Besides it is to be considered, that all Statutes and lawes are Null and void, which are or do any wayes tend to the infringing of the peoples rights and liberties, being repugnant and contrary to Magna charta, so often confirmed, though seldome or never observed or kept, the neglect whereof, and the suffering of the violators thereof to passe unpunished, have been the causes of great troubles to the Kingdome, in these and former times, and without their follow some speedy amendment thereof, and punishment to the breakers and abusers of this great Charter of liberty; nothing can be expected but confusion and unavoidable ruine upon this Kingdome, being by the sword already so much wasted, and by these and the like grievious oppressions, made to be a People in meere Bondage and slavery; most worthy therefore of consideration. …

But alas how miserable is the present inslaved condition of this Nation, where the gaolors (being thus supported) rore like Lyons, devoure like Tygers, ravine like Wolves, and like Beares crush the Prisoner under their feet; and yet poore men they dare not exhibit theire complaints, if exhibited, yet thou both they and their complaints extreamly slighted, the Gaoler thereby Imboldened to persist in his cruelty, and thus by seeking remedy, their miserable sufferings are augmented, and their wives and children thereby exposed to all the misery that tyrany can invent, we looked for prosperity and justice, but behould misery and oppression, for liberty, but behould thraldom, vayled by faire promises, although never people have done more for the recovery of their liberties then wee have done, nor never were there any people that have been (by so many Oathes, protestations, covenants, and declarations) fairlyer promised and more assured of the fruition and Injoyment of the benefit of our good Lawes then we have been for almost five yeares past, yea though the Law of England be a Law of mercy, yet [3-187] is it now turned into a shadow,

About this Quotation:

John Lilburne was imprisoned repeatedly for violating the censorship laws, advocating heretical religious views, and opposing the suppression of liberty in general.
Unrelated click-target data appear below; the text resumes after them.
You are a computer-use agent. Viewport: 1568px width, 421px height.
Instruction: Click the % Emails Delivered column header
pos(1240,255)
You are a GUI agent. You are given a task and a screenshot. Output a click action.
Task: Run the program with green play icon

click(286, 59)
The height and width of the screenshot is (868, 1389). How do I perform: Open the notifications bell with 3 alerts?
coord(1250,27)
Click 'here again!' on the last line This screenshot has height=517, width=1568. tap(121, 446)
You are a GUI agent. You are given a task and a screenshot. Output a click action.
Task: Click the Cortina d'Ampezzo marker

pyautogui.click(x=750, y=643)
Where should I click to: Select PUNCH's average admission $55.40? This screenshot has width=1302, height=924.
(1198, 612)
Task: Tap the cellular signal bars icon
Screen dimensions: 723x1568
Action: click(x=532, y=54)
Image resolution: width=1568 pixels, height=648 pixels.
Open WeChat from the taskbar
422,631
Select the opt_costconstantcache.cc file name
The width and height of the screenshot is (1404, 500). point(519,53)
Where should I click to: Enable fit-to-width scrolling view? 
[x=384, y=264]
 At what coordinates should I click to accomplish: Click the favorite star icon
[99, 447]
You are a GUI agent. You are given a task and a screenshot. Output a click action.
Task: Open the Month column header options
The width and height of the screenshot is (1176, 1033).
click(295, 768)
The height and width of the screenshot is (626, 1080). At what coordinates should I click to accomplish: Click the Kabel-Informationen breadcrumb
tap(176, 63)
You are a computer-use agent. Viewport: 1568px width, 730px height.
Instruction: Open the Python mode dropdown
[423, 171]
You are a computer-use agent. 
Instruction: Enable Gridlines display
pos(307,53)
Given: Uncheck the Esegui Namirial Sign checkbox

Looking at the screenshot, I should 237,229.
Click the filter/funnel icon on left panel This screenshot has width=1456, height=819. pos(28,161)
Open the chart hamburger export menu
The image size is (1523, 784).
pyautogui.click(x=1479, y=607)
In August 1646 he smuggled out of prison a pamphlet called “Liberty Vindicated against Slavery” in which he denounced his imprisonment, condemned the mistreatment of prisoners by the jailers, and demanded his right as an Englishmen to be formally charged with any crimes he may have committed and to able to defend himself before a group of his peers as guaranteed under Magna Carta. What is notable about his long pamphlet is his deep knowledge of English common law, especially the work of Sir Edward Coke, whom he quotes repeatedly and at length presumably without having access to his own copy in jail, and his conviction that English liberties had been the norm until they had been usurped by a new form of centralising and oppressive monarchy and established Church. The second thing, is his courage in pulling no punches in his criticism of his jailers and the politicians who sent him there, calling them in an extraordinary burst of anti-state rhetoric so many “Lyons, Tygers, Wolves, and Beares”. When he did finally confront them in person in court he argued with them as an equal and often got the better of them, to their considerable embarrassment. And finally, there are the barely concealed threats that if the government does not reform itself soon then freedom loving Englishmen will rise up like a river overflowing its banks and will sweep them aside.